Cascade: Multi-Agent Pentest¶
Cascade is Escape's multi-agent pentest engine and the core of AI Pentesting. It's an autonomous, black-box penetration testing engine that deploys a team of coordinated AI agents inside a sandboxed environment. An orchestrator agent plans the engagement and spawns specialized worker agents that perform reconnaissance, targeted exploitation, validation, and reporting, mirroring the workflow of a human pentester.
Cascade replaces the earlier model of separate, single-purpose agents (one each for XSS, SQLi, IDOR, and so on). Instead of a fixed agent list, Cascade creates the specialists a target actually needs, on demand.
Architecture¶
Cascade is built from four roles:
- Orchestrator: plans the engagement, breaks it into tasks, spawns workers, and decides when the engagement is complete. It coordinates the swarm and prioritizes work within the configured scope, users, context, and time budget.
- Workers: focused agents the orchestrator creates for a specific job (for example "SQLi discovery on the reporting API", "XSS validation", "auth testing across tenants"). Workers are created dynamically and run in parallel; once a worker's task returns, it stops consuming budget.
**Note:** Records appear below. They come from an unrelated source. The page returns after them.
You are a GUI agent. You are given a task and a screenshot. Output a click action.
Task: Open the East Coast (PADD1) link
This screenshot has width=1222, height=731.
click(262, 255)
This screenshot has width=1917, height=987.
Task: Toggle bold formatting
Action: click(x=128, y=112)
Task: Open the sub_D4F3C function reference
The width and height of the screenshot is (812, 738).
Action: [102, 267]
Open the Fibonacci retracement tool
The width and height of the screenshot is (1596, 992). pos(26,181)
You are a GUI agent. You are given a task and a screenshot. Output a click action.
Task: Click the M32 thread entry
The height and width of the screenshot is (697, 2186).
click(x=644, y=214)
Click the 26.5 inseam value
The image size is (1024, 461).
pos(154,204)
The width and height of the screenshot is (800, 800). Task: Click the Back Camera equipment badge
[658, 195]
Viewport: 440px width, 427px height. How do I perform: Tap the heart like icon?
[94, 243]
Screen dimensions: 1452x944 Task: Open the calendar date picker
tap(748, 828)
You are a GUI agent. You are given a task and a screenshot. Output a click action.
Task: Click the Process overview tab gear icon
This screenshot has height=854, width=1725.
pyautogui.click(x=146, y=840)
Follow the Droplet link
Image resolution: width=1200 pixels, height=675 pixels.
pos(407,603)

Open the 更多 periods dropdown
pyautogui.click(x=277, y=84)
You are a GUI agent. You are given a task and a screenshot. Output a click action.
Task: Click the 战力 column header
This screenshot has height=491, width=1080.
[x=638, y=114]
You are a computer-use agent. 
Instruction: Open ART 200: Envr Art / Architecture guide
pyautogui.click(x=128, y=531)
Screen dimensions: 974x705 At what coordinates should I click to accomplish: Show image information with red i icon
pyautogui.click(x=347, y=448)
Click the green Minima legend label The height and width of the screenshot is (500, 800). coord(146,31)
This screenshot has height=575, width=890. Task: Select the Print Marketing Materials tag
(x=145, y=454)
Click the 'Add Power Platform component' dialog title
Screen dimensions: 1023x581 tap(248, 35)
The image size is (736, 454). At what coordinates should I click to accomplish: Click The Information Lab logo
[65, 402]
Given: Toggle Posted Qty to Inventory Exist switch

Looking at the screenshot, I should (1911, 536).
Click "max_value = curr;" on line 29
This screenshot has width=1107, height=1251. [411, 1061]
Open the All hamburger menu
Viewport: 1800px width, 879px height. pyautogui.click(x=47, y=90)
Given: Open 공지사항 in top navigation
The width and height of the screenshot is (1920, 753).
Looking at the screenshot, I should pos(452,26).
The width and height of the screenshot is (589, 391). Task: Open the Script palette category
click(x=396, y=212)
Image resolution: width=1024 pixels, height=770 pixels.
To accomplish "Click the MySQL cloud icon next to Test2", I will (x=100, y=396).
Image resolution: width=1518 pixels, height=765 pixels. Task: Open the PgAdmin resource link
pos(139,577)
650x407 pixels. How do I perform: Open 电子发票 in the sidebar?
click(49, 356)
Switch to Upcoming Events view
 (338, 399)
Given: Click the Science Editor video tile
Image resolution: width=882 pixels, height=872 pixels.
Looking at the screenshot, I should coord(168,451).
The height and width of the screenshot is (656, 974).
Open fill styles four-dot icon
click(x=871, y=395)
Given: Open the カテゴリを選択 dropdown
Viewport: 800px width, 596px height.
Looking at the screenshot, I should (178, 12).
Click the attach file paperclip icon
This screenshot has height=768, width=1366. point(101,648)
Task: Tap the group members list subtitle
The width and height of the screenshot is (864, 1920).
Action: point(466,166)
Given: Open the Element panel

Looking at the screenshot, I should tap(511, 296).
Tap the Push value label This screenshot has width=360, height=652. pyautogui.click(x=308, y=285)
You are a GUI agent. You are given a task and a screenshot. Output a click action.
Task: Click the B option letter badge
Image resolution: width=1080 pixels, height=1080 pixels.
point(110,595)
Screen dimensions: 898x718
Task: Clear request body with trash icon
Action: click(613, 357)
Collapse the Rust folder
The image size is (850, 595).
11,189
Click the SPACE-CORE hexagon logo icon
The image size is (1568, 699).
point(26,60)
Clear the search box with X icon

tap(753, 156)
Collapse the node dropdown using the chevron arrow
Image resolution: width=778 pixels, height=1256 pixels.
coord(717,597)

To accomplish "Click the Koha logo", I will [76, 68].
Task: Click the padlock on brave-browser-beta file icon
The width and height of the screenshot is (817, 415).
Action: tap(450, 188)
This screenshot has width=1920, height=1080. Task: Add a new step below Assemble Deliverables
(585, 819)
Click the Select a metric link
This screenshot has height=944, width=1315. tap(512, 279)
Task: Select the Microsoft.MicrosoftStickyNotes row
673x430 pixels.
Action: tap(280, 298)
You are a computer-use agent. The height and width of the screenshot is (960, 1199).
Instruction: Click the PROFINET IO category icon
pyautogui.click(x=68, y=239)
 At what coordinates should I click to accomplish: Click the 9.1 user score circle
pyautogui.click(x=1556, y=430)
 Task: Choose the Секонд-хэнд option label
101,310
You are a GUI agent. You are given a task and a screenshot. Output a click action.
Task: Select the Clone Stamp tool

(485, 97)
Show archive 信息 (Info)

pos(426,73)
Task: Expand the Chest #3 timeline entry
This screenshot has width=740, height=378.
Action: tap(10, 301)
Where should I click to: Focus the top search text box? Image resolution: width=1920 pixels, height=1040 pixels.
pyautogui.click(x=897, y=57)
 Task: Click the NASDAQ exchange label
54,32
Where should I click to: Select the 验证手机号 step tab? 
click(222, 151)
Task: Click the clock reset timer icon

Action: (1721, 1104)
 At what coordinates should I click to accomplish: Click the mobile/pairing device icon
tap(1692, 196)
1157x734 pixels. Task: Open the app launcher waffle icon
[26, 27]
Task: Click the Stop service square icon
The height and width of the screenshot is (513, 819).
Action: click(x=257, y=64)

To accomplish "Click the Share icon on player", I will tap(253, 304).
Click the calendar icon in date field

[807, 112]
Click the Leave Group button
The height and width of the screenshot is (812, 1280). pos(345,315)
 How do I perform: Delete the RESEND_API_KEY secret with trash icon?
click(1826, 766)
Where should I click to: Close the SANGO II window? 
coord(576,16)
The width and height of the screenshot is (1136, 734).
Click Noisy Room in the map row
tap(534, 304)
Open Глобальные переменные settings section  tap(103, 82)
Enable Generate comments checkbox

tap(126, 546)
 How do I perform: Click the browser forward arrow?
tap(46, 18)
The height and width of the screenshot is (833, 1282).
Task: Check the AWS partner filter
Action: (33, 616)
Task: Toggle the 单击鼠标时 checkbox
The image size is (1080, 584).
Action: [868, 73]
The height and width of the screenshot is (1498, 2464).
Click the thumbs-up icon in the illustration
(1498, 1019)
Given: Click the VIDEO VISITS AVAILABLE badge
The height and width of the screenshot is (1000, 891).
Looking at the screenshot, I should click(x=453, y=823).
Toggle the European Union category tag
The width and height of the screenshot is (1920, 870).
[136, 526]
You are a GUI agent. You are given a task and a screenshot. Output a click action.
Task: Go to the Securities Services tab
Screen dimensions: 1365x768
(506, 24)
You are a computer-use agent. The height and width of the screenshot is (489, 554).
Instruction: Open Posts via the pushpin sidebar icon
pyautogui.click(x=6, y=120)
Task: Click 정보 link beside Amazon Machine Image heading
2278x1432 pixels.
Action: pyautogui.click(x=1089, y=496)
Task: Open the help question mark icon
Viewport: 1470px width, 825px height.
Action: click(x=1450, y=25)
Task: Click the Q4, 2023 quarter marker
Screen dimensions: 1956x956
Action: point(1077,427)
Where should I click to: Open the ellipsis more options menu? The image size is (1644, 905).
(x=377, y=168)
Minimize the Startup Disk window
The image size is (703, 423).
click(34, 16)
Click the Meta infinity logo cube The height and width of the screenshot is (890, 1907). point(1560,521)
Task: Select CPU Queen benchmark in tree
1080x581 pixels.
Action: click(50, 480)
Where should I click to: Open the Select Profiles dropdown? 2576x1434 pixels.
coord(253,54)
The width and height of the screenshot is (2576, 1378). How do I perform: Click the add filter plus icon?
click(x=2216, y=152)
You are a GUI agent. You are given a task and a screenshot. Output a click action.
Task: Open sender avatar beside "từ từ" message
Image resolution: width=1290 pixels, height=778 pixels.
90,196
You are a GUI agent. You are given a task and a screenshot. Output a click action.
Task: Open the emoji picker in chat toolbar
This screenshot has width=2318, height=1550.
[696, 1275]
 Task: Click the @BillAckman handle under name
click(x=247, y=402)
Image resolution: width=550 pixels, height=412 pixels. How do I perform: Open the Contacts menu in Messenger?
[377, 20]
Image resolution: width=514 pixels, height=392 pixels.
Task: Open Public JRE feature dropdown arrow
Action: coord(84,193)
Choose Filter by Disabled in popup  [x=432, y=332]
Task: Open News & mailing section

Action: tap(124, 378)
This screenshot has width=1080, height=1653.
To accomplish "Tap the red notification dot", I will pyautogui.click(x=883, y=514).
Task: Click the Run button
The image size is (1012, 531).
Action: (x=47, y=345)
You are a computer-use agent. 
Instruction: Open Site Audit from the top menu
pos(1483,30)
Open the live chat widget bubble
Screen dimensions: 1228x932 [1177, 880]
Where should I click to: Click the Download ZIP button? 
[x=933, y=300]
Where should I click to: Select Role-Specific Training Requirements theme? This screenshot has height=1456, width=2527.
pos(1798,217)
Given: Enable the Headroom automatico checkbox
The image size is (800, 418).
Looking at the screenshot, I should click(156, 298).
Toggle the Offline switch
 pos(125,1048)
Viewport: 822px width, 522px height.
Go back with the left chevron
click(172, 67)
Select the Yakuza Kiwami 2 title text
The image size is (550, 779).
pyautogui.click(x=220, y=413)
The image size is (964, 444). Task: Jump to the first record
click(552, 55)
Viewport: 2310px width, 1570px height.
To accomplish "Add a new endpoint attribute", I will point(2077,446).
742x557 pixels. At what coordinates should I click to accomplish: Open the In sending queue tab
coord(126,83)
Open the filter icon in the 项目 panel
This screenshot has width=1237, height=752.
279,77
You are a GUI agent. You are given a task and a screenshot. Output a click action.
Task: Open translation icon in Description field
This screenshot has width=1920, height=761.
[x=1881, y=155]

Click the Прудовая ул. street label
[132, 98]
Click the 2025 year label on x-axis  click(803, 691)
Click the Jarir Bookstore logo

- Reporter: receives candidate findings from workers and independently reproduces each one on the live target, collecting its own evidence before filing an issue. The reporter is deliberately isolated from worker-to-worker messaging so its verification stays independent.
- Coverage agent: an advisory auditor that tracks tested surfaces and proposes follow-up work from coverage gaps. It has no exploitation tools of its own.
Workers coordinate through a shared message bus (seeded with topics such as recon, xss, sqli, idor, ssrf, auth, and rce) and a shared knowledge store, so signal discovered by one worker reaches the rest of the swarm quickly.
Skills¶
Cascade agents don't carry one giant prompt. They load modular skills: focused playbooks, scoped to the task in front of them, so each agent's context stays small and relevant. A skill is a self-contained playbook for one topic: the methodology for a vulnerability class, how to drive a specific tool, or what to watch for in a given framework.
Skills are grouped into categories:
- Vulnerability skills: per-class methodology for cross-site scripting, SQL injection, IDOR, broken function-level authorization, business logic, SSRF, command injection (RCE), SSTI, XXE, CSRF, mass assignment, path traversal (LFI/RFI), open redirect, insecure deserialization, insecure file uploads, parameter pollution, race conditions, subdomain takeover, information disclosure, and authentication/JWT.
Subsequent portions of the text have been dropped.